Volume 2 Issue 4 CONTENTS

Ágnes R. Várkonyi

Gábor Bethlen and His European Presence

 

This paper studies the European presence of the most important ruler of the Principality of Transylvania, Gábor Bethlen (1580–1629) in the light of predominant developments of the Early Modern Age such as the general crisis of the seventeenth century, the Thirty Years’ War, the international networks of alliances, the absolutist governments, the Habsburg and Ottoman Empires, the nation states, the modern expectations towards governments, the new science of political cultures, the explosion of information networks and the law of concluding peace.

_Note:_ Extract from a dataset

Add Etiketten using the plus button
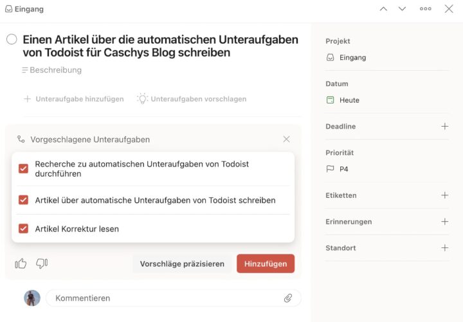This screenshot has height=322, width=463. coord(444,195)
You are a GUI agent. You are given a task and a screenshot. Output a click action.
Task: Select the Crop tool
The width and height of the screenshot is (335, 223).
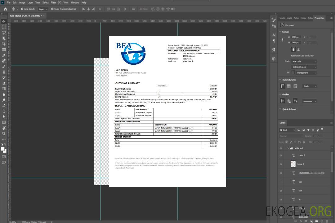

The study gives an overview on the extreme views on Gábor Bethlen in the early modern era as well as in posterity. This ruler of the Transylvanian state—a tributary of the Ottoman Empire, but also belonging to the power sphere of the Habsburgs—was on the one hand regarded as a creature of the Turks, on the other as a monarch who had profound influence upon the fate of Europe. The paper shows how Bethlen created tranquility, security and economic stability in the country which had been ruined, destroyed by Ottoman and imperial military interventions and on the verge of civil war. Having a wide range of political experience and a good knowledge of contemporary political theories, the prince managed to accommodate absolutist government and mercantilist economic policies to Transylvanian circumstances. He was nevertheless unable to compete with the propaganda campaign against him.